**Description of the task**
What are the lines, copied exactly, from the one containing "Image resolution: width=1181" through the final line of the material? Leave the pictures out.

··· Task material

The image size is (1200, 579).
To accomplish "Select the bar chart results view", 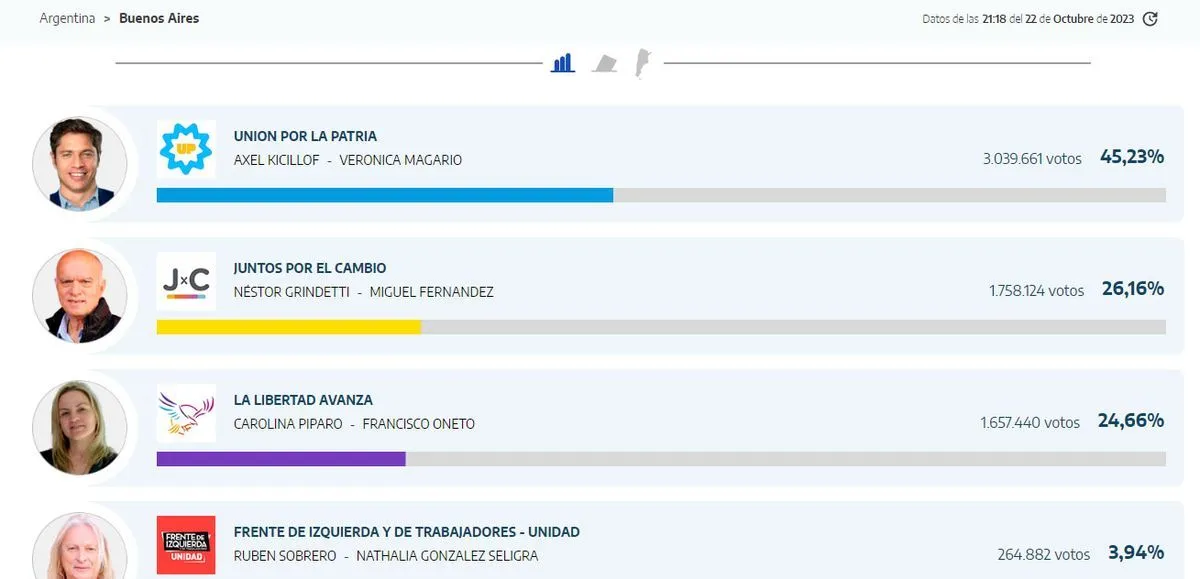I will [563, 63].
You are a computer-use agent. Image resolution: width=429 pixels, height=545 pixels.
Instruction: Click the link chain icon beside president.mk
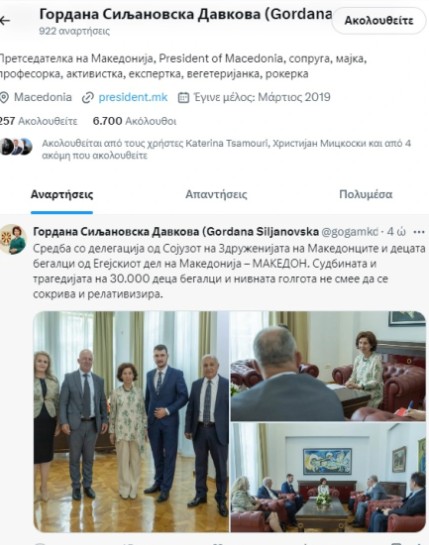[88, 98]
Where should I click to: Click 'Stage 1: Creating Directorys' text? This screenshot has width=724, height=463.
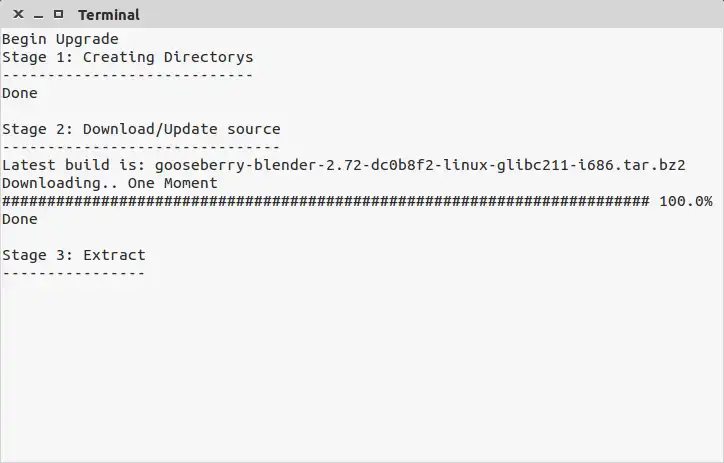(127, 57)
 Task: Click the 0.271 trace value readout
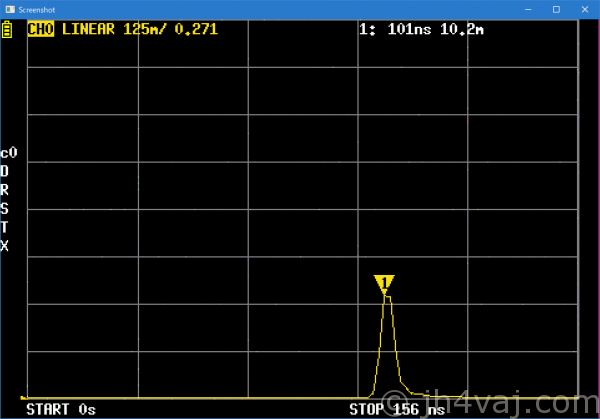click(196, 29)
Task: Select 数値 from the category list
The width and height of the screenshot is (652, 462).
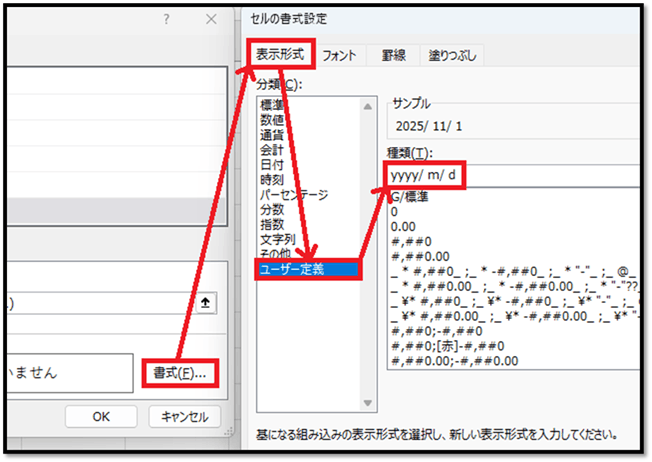Action: point(272,119)
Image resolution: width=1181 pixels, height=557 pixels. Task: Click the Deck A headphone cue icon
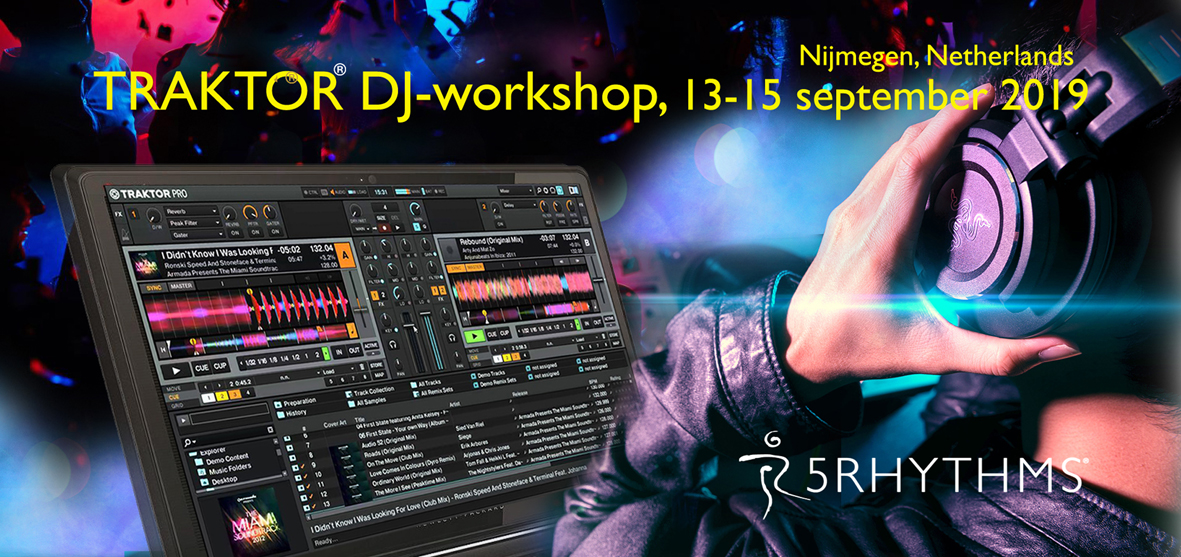pyautogui.click(x=395, y=342)
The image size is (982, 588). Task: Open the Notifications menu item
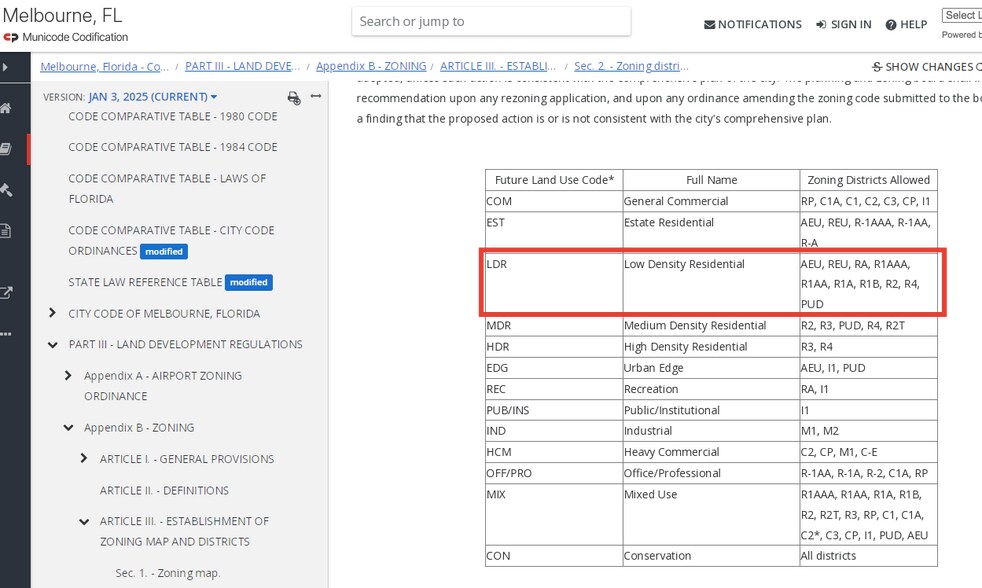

······

**Answer to this problem**
Image resolution: width=1181 pixels, height=557 pixels. Task: Click the Deck A headphone cue icon
pyautogui.click(x=395, y=342)
The image size is (982, 588). Task: Open the Notifications menu item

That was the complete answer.